### Passage
<<<<

They give a detailed review of their evaluation process, which was heavy touch and included a standardized bar to meet, ITN+ framework, delivery risks (eg. is 80% there 80% of the good?), and information value of the project. They tentatively plan to run it again in 2022, with a lighter touch evaluation process (extra time didn’t add much value). They also give reflections and advice for others starting grant programs, and are happy to discuss this with anyone.

Announcing BlueDot Impact

by Dewi Erwan, Jamie Bernardi, Will Saunter

BlueDot Impact is a non-profit running courses that support participants to develop the knowledge, community and network needed to pursue high-impact careers. The courses focus on literature in high-impact fields, in addition to career opportunities in the space, and bring together interested participants to help build networks and collaborations.

They’ve made multiple improvements over the past few months including working with pedagogy experts to make discussion sessions more engaging, formalizing the course design process, building systems to improve participant networking, collating downstream opportunities for participants to pursue after the courses, and building their team.

You can register your interest for future courses here.

>>>>

### Data block
<<<<

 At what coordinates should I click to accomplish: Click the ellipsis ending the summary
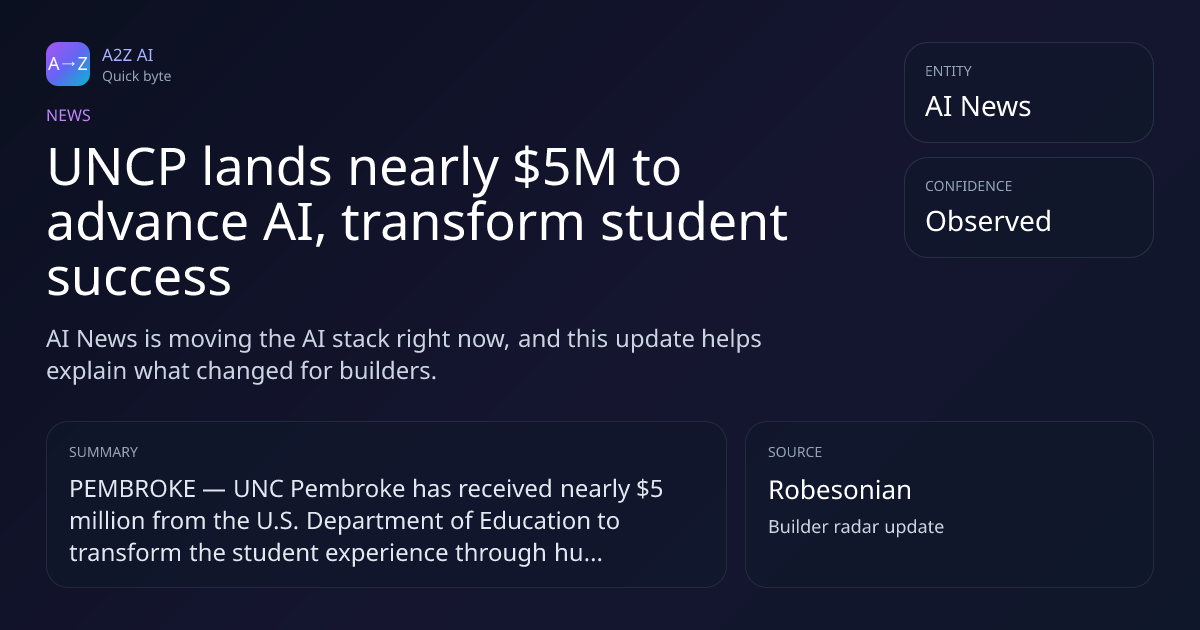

>>>>

### Task requirements
Write the next part of the post summaries, picking up after the line about registering interest for future courses. The material is separate from the post summaries.

### Response area
r.i.c.e.’s neonatal lifesaving partnership is funded by GiveWell; a description of what we do

by deanspears
r.i.c.e collaborates with the Government of Uttar Pradesh and an organization in India to promote Kangaroo Mother Care (KMC), which is a well-established tool for increasing survival rates of low birth weight babies. They developed a public-private partnership to cause the government’s KMC guidelines to be implemented cost-effectively in a public hospital.

Their best estimate based on a combination of implementation costs and pre-existing research is that it costs ~$1.8K per life saved. However they are unsure and are planning to compare survival rates in the hospital targeted vs. others in the region next year.

Both Founders Pledge and GiveWell have made investments this year. They welcome further support—you can donate here. Donations will help maintain the program, scale it up, do better impact evaluation, and potentially expand to other hospitals if they find good implementation partners.

Our 2022 Giving

by Jeff Kaufman

For the past several years, Julia and Jeff have donated 50% of their income to charity, divided between GiveWell and the EA Infrastructure Fund. After a decrease in salary to focus on direct work, they’re planning to do the same for 2022 for the sake of simplicity and because of the greater funding needed post the FTX situation. They’ll re-evaluate the percentage in 2023.

Opportunities

Rethink Priorities is hiring: help support and communicate our work

by Rethink Priorities

Author’s tl;dr:

SFF Speculation Grants as an expedited funding source by Andrew Critch & SFF is doubling speculation (rapid) grant budgets; FTX grantees should consider applying by JueYan

The Survival and Flourishing Fund (SFF) funds many longtermist, x-risk, and meta projects. Its Speculation Grants program can fund charities and projects hosted by organizations with charity status, with some applications able to be improved in days and paid out within a month. In response to the recent extraordinary need, Jaan Tallinn, the main funder of SFF, is doubling speculation budgets. Grantees impacted by recent events should apply.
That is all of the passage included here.